Numa carta aberta subscrita por mais de 70 organizações, rede de verificação de factos alerta que decisão de Zuckerberg pode causar “danos reais” em países “extremamente vulneráveis a desinformação”.
Uma rede internacional que congrega organizações de verificação de factos considera que a decisão da Meta de acabar com o programa de fact-checking nos Estados Unidos “é um retrocesso” e pode causar “danos reais em muitos lugares” caso venha a ser alargada a todo o mundo.
Numa carta aberta, a International Fact Checking Network (IFCN) rebate alguns dos argumentos que Mark Zuckerberg usou no vídeo em que anunciou o fim daquele programa e alerta para as potenciais consequências que uma decisão semelhante poderia ter “nos mais de 100 países” onde existem parcerias para a verificação de factos de publicações no Facebook, no Instagram e no Threads.
São países “muito diversos, em diferentes estádios de democracia e desenvolvimento”, e alguns “são extremamente vulneráveis a desinformação que origina instabilidade política, interferências eleitorais, violência de grupo e até genocídio”. A carta apela, por isso, a que a Meta reconsidere a decisão, argumentando até que “não há qualquer motivo para que as ‘notas da comunidade’ não possam coexistir com o programa de verificação de factos” actualmente existente.
As “notas da comunidade” são uma ferramenta usada no X, antigo Twitter, que possibilita aos utilizadores acrescentar contexto ou denunciar como falsas certas publicações. Os posts continuam disponíveis, acompanhados por essas notas, ao invés de serem removidos ou relegados para uma posição menos visível. A mesma ferramenta vai agora passar a ser usada pela Meta.

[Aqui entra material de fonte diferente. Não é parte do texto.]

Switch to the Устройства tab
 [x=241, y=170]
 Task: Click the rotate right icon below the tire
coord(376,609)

As 71 organizações que até ao momento subscreveram a carta, sediadas em países de todos os continentes (incluindo Portugal, com assinaturas do Observador e do Polígrafo), dizem “não acreditar” que as “notas da comunidade” “resultem numa experiência positiva para os utilizadores”. Citam investigação já feita à ferramenta no X para concluir que “muitas notas nunca são mostradas, porque dependem mais de um consenso político alargado do que de padrões de exactidão”.
Pelo contrário, argumentam, o actual programa de verificação de factos da Meta “ajudou a proteger milhões de utilizadores de boatos e teorias da conspiração” e constituiu “um passo significativo em frente no encorajamento da exactidão factual online”. E rebatem um dos argumentos de Zuckerberg, que disse querer “regressar às raízes em torno da liberdade de expressão”. Para a IFCN, “a liberdade de dizer porque é que algo não é verdade também é liberdade de expressão”.

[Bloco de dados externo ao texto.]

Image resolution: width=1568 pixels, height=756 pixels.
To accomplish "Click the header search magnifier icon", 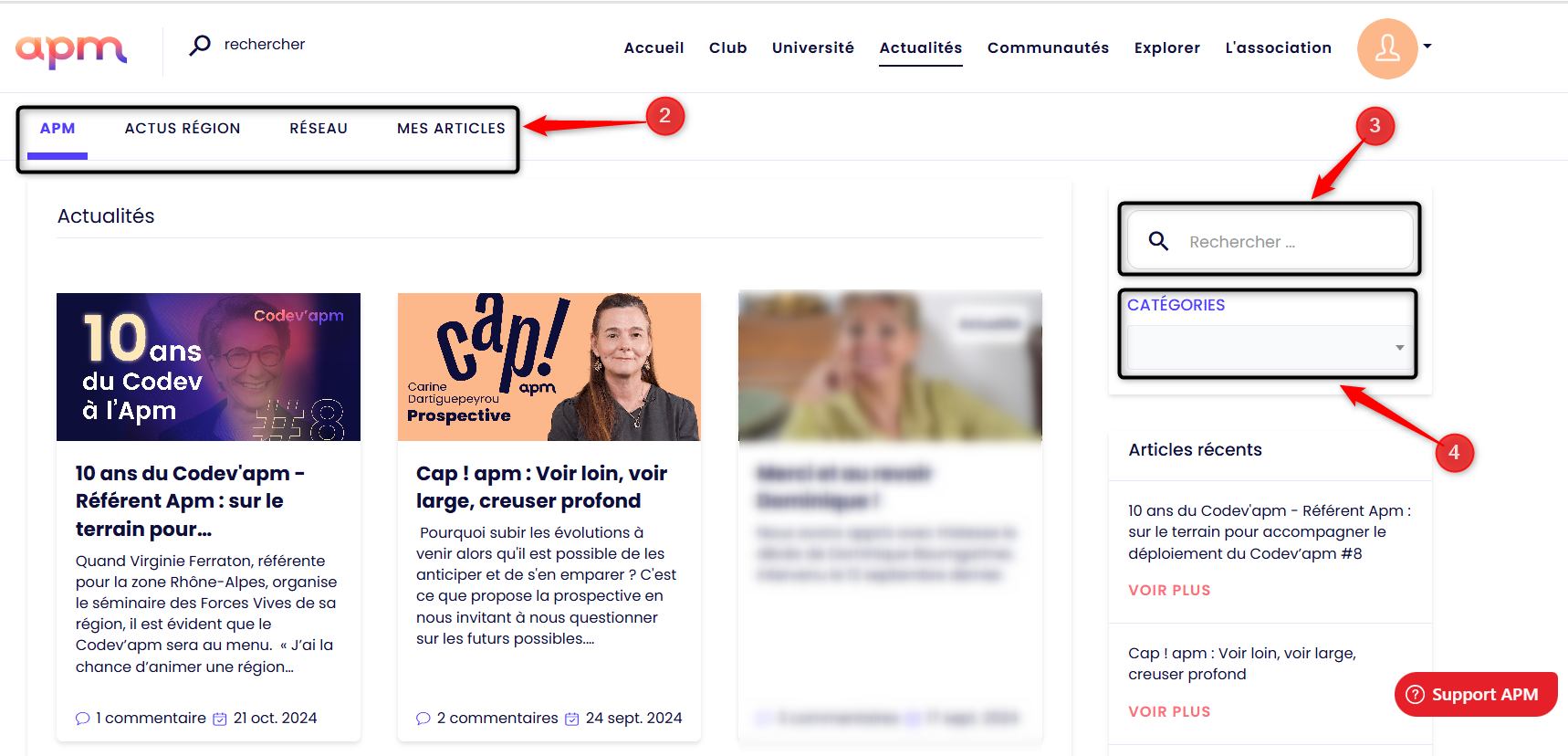I will pyautogui.click(x=200, y=45).
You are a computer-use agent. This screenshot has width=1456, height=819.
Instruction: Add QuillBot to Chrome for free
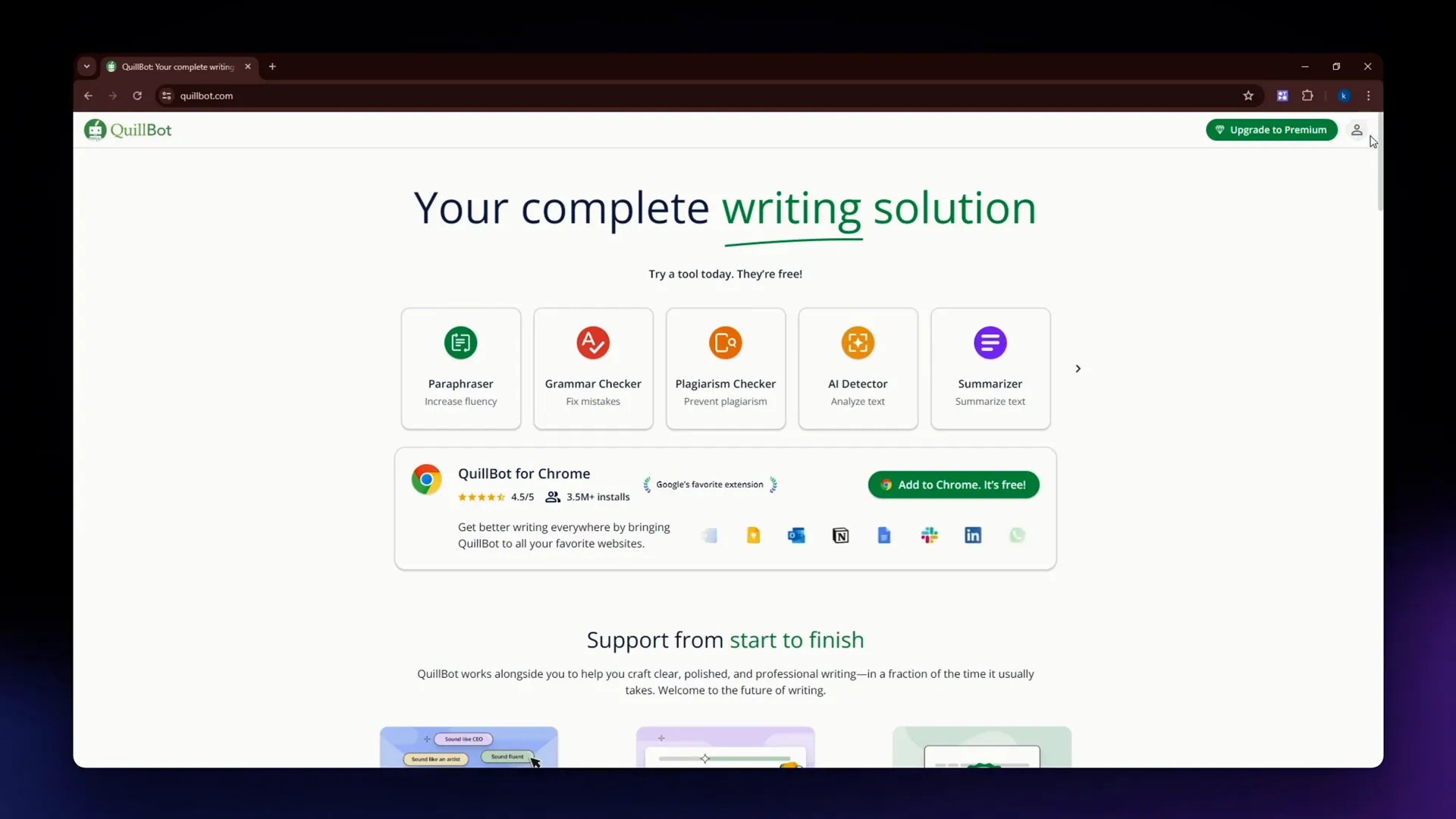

No vídeo de terça-feira em que anunciou a decisão, o dono da Meta afirmou que agora “há demasiada censura” nas suas plataformas devido ao programa de verificação de factos e alegou que existem igualmente problemas de viés político em quem faz essa verificação. Na carta, a IFCN diz que “isto é falso” e que estão em vigor “padrões rigorosos” que, por exemplo, impedem os verificadores de estarem ligados a partidos ou candidatos políticos ou de apoiarem certas causas.
Por outro lado, rejeitam a acusação de censura, afirmando que “a Meta nunca deu aos fact-checkers a capacidade ou autoridade para remover conteúdos ou contas” e foi sempre “o pessoal da Meta a decidir se conteúdo considerado falso era despromovido ou etiquetado como tal”.